Data listing
══════

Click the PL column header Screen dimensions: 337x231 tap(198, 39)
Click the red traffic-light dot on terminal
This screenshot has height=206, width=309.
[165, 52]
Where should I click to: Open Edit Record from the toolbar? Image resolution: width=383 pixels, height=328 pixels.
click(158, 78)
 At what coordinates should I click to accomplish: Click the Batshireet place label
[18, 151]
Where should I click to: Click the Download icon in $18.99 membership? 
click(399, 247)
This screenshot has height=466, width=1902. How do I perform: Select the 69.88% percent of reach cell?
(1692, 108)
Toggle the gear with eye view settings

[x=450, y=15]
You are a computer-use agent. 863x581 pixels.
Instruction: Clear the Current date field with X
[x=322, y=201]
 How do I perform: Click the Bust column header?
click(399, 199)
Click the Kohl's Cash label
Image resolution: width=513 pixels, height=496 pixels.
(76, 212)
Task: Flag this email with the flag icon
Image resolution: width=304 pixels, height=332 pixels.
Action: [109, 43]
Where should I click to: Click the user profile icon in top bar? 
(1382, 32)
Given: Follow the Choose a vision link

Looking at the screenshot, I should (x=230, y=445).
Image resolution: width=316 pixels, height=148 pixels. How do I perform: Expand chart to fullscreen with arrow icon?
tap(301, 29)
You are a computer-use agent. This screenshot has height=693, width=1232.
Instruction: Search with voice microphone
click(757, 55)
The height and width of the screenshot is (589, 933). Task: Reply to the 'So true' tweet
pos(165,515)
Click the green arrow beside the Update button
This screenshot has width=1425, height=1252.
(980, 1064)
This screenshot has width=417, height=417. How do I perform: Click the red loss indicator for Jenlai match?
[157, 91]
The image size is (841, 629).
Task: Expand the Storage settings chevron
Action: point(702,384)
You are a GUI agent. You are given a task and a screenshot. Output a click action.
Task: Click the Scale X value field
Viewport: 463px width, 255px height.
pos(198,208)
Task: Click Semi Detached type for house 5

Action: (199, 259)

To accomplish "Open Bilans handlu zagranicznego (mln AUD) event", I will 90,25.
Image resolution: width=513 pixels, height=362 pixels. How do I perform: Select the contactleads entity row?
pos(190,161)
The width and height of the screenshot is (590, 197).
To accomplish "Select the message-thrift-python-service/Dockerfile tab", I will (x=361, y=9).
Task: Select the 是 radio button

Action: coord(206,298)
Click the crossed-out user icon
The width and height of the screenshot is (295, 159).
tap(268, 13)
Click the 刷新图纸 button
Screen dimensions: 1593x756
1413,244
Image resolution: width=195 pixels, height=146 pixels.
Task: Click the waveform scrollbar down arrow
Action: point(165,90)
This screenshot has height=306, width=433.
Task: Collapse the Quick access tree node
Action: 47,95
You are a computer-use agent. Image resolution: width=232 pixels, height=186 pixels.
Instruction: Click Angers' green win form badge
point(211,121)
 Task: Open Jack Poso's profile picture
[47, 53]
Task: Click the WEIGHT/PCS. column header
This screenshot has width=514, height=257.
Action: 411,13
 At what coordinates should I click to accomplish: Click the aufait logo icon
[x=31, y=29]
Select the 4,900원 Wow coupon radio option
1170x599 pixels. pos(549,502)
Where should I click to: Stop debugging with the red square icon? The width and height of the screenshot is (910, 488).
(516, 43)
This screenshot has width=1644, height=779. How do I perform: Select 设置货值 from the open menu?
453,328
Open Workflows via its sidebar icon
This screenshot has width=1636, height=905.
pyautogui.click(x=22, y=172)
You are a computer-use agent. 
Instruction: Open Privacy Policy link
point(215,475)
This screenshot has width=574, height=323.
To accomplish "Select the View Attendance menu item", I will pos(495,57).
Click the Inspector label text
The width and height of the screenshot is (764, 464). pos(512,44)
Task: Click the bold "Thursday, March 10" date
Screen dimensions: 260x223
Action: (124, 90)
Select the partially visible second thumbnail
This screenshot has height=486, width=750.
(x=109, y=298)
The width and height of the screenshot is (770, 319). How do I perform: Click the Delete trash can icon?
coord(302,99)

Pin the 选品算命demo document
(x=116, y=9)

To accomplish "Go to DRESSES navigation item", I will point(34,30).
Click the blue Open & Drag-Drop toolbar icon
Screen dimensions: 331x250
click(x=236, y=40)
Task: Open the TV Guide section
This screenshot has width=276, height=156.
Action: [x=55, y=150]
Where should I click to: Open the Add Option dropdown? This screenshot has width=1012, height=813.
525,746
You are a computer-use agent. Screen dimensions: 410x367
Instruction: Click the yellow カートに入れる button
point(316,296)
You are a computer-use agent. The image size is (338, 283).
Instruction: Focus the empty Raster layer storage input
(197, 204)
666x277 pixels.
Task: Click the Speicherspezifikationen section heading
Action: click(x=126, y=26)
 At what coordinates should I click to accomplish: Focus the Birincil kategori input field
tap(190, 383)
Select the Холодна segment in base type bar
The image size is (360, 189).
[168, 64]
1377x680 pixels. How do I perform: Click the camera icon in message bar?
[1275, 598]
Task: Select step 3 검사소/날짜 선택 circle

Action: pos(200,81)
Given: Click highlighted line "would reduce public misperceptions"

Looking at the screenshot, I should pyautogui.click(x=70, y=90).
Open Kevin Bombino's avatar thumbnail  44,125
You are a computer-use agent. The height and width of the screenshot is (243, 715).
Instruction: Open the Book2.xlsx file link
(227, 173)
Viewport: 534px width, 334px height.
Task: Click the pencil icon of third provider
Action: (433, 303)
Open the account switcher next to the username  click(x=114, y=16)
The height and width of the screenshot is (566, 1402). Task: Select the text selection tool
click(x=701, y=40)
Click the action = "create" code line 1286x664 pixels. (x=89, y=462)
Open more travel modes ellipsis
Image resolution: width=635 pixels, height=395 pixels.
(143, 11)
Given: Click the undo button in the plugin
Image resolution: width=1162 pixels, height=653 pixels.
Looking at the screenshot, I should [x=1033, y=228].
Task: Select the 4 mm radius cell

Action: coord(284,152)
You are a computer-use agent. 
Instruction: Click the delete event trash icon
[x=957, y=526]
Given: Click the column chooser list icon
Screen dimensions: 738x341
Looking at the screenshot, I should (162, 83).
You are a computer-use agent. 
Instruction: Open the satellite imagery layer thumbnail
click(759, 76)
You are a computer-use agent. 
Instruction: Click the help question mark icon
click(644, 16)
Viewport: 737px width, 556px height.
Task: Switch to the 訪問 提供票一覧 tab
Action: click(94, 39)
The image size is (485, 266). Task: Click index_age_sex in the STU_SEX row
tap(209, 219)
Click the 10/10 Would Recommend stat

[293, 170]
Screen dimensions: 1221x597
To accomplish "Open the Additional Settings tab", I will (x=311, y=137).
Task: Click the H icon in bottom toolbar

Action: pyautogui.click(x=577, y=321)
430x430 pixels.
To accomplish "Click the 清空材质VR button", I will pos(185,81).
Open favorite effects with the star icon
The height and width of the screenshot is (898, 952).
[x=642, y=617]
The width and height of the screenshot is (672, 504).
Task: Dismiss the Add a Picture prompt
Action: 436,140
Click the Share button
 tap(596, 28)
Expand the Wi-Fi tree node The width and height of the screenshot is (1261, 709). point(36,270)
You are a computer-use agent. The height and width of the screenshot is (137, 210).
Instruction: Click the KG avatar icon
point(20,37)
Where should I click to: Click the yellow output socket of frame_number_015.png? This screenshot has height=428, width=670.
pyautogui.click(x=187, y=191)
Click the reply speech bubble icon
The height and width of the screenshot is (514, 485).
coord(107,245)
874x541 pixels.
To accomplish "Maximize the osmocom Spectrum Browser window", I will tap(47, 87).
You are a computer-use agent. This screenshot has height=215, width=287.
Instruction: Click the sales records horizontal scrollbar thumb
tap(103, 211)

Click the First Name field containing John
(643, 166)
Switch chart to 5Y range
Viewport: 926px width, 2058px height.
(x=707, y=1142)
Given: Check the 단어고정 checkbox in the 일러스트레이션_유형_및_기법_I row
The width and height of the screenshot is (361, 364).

══════

Exercise brief
The output should be exactly the lines above from the line containing "Task: Click the WEIGHT/PCS. column header" to the line containing "Task: Click the bold", inclusive, with no other lines.

Output for this exercise
Task: Click the WEIGHT/PCS. column header
This screenshot has width=514, height=257.
Action: 411,13
 At what coordinates should I click to accomplish: Click the aufait logo icon
[x=31, y=29]
Select the 4,900원 Wow coupon radio option
1170x599 pixels. pos(549,502)
Where should I click to: Stop debugging with the red square icon? The width and height of the screenshot is (910, 488).
(516, 43)
This screenshot has width=1644, height=779. How do I perform: Select 设置货值 from the open menu?
453,328
Open Workflows via its sidebar icon
This screenshot has width=1636, height=905.
pyautogui.click(x=22, y=172)
You are a computer-use agent. 
Instruction: Open Privacy Policy link
point(215,475)
This screenshot has width=574, height=323.
To accomplish "Select the View Attendance menu item", I will pos(495,57).
Click the Inspector label text
The width and height of the screenshot is (764, 464). pos(512,44)
Task: Click the bold "Thursday, March 10" date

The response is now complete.